In the June 26, 2018 Federal Register 1, the Health Resources and Services Administration (HRSA) issued a final response to its request for feedback on the establishment of the Children’s Hospitals Graduate Medical Education Payment (CHGME) Program’s Quality Bonus System (QBS) for Fiscal Year (FY) 2019 and beyond. The CHGME Support Reauthorization Act of 2013 amended the CHGME statute to permit the additional payment to newly qualified hospitals and establish a QBS with any remaining funds. It is now estimated that there may be approximately $3 million available annually for the CHGME QBS.
We have highlighted some of the responses HRSA provided in the June 26th notice:
In the request for comment, HRSA proposed a multi-step implementation of the system beginning in FY 2019 that “will initially recognize high-level engagement of CHGME hospitals in state and regional health care transformation, as well as engagement of resident trainees in these activities.”2 After reviewing the comments received, HRSA has revised the goal of the QBS to be one that will “recognize hospitals for quality improvement & GME transformation efforts in high priority focus areas and build standards to increase engagement and involvement of residents in broader initiatives 1.”
Qualifying Initiatives for the FY 2019 QBS:
HRSA has decided that “in order to qualify for the FY 2019 QBS payment, CHGME awardees must submit documentation in the FY 2019 reconciliation application describing the hospital’s initiatives, resident curriculum, and direct resident involvement in the following areas: integrated care models, telehealth/HIT, population health, social determinants of health, and additional initiatives to improve access and quality of care to rural/underserved communities 1.”
Measures and Metrics:
HRSA will implement a baseline phase for CHGME QBS in FY 2019. The findings from this baseline will then be used to establish QBS standards for implementation in FY 2021. Some of the measures HRSA and the commenters have identified are outlined below:
- Documentation confirming participation in state- or regional-level pediatric health care transformation, including a description of how CHGME trainees are integrated into such transformation activities
- Percentage of residents’ training time and outcome of graduates participating in rural and underserved location
- Clinical Learning Environment Outcomes, including documenting the number of unnecessary medical tests, treatments, procedures, and hospital readmission rates
- Health Care Transformation Activities exhibited by the number of publications by resident and faculty.
The FY 2019 CHGME QBS payment will be based on tiers, not reflective of the quality of the initiatives, but dependent on the size of the training programs and payments typically received per established payment formulas. Qualifying CHGME QBS awardees will be evenly divided into three tiers:
Tier 1 are hospitals that are in the lowest third among hospitals that qualify for the CHGME QBS and will receive a base payment.

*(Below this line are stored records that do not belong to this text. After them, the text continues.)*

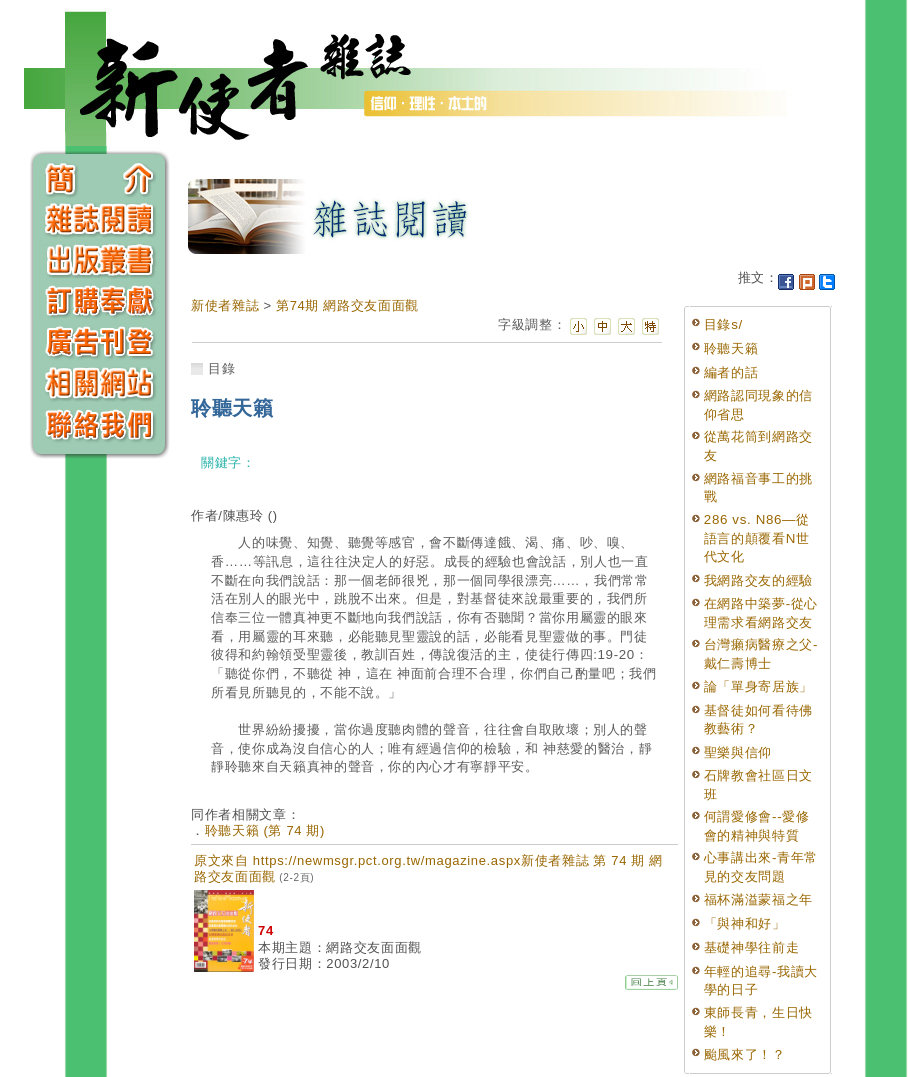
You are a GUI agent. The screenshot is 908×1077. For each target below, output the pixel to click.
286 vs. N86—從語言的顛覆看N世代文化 (757, 538)
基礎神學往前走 (752, 947)
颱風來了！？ (745, 1054)
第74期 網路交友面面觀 (347, 305)
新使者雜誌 (225, 305)
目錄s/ (723, 324)
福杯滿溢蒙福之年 (758, 899)
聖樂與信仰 (738, 752)
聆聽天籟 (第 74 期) (265, 830)
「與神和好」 (745, 923)
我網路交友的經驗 (758, 580)
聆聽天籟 (731, 348)
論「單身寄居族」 (758, 686)
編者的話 (731, 372)
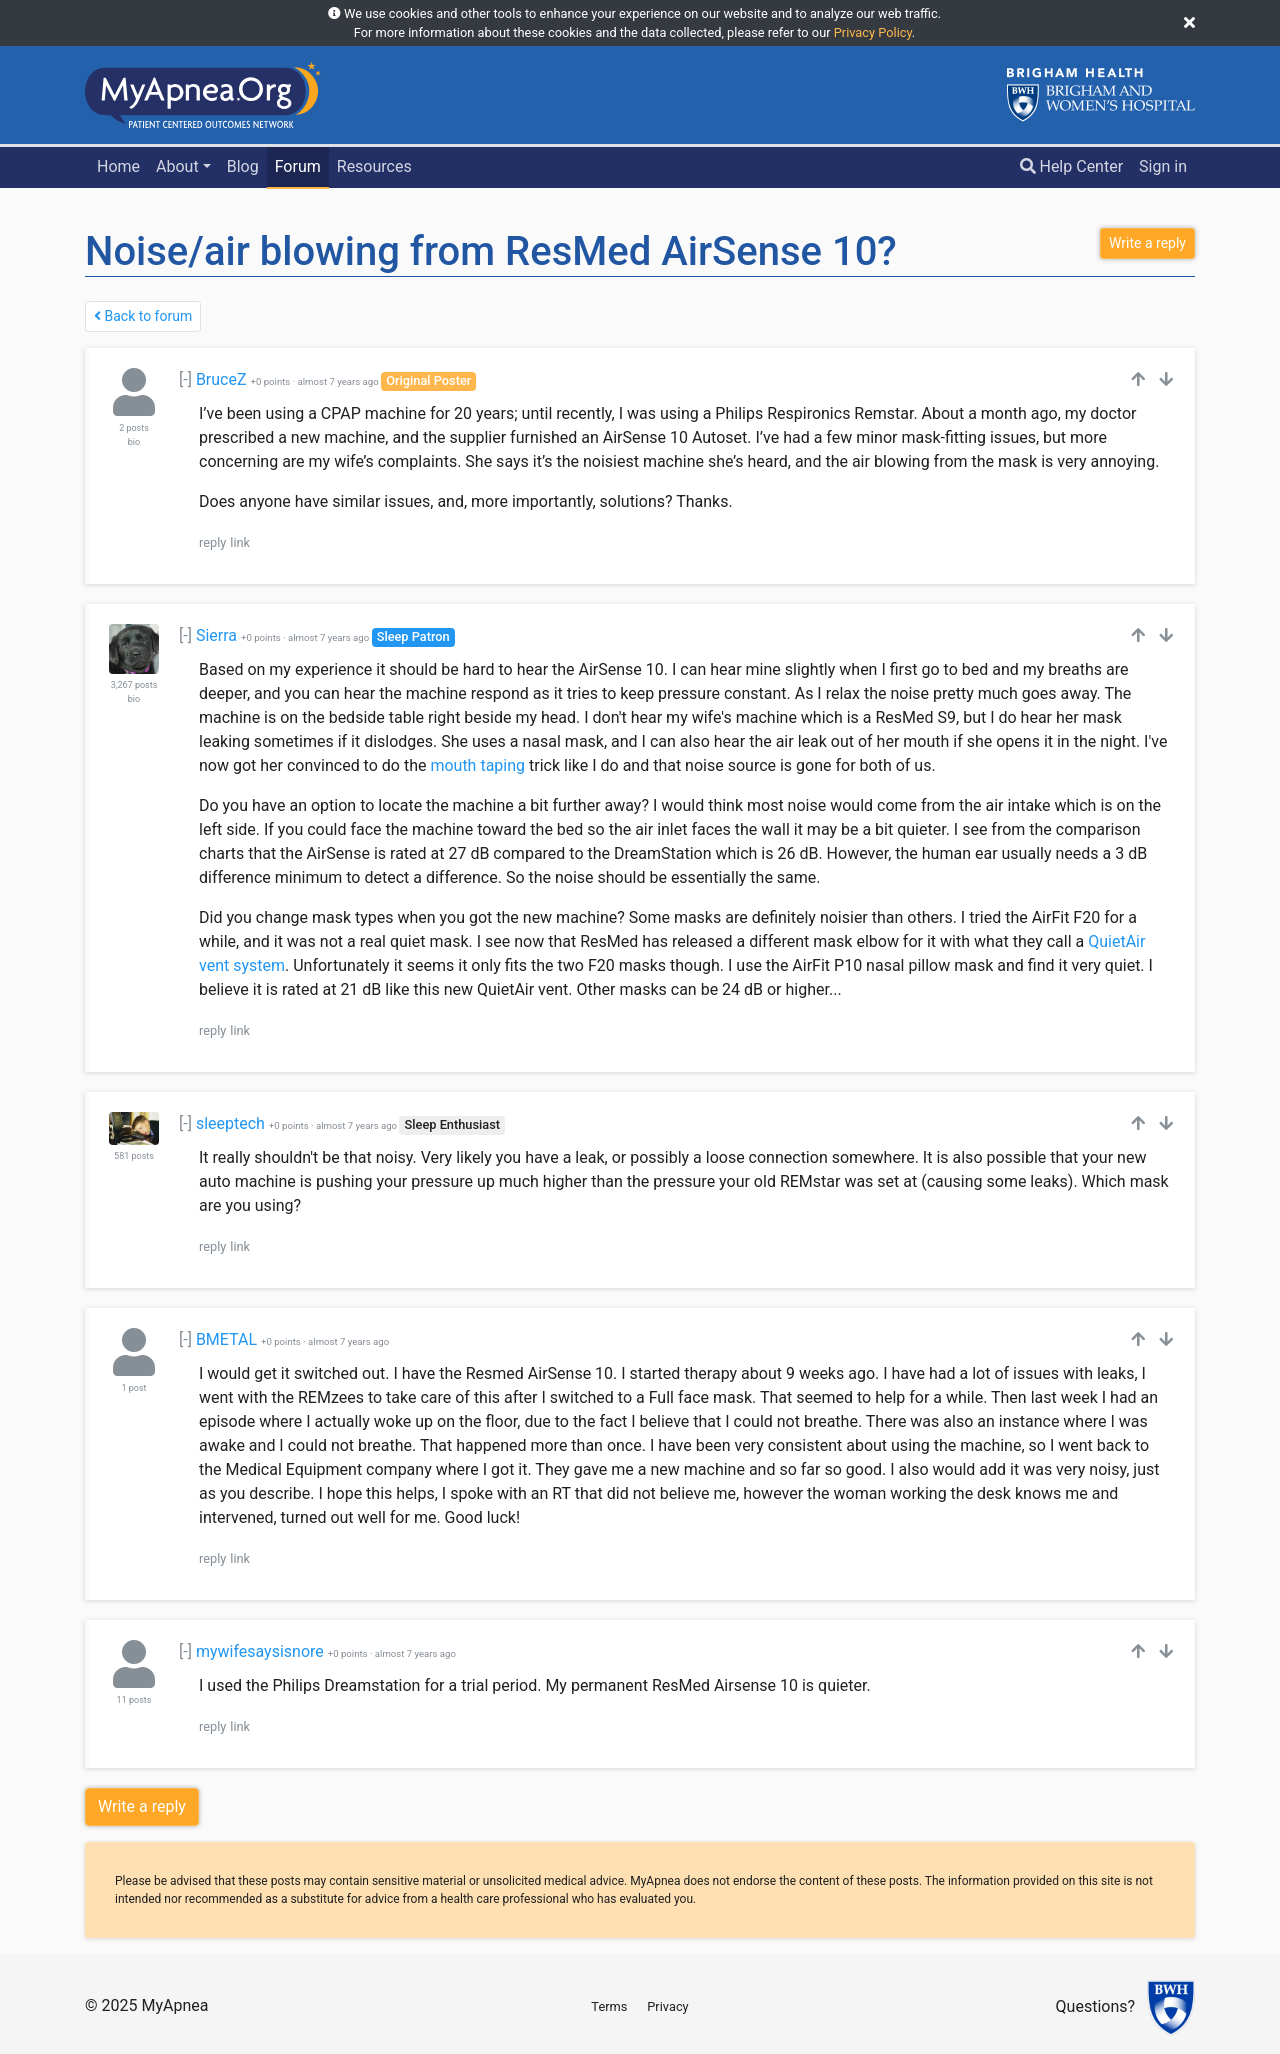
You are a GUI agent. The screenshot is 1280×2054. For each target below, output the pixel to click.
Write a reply (142, 1806)
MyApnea (174, 2005)
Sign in (1163, 166)
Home (118, 166)
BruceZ (221, 379)
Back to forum (143, 316)
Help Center (1072, 166)
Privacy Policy (873, 32)
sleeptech (230, 1123)
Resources (374, 166)
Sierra (216, 635)
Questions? (1095, 2007)
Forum (298, 166)
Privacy (667, 2006)
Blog (243, 166)
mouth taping (477, 765)
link (240, 542)
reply (212, 542)
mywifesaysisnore (260, 1651)
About (177, 166)
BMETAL (226, 1339)
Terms (609, 2006)
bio (134, 442)
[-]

Tier 2 are hospitals that are in the middle third; these hospitals will receive two times the base payment.
Tier 3 are hospitals that are in the highest third and will receive three times the base payment.
The base payment rate is determined from the total amount available and the number of qualifying hospitals for the CHGME QBS in a fiscal year.
Documentation, Reporting Requirements and Reducing Reporting Burden
HRSA promises to review current measures children’s hospitals are required to report that could be used for the QBS purposes and create reasonable requirements in order to minimize administrative burden for participants in this program.
In conclusion, we are looking forward to reviewing additional details and HRSA’s final guidance for the FY 2019 CHGME QBS in the future publication of the FY 2019 CHGME Notice of Funding Opportunity (NOFO).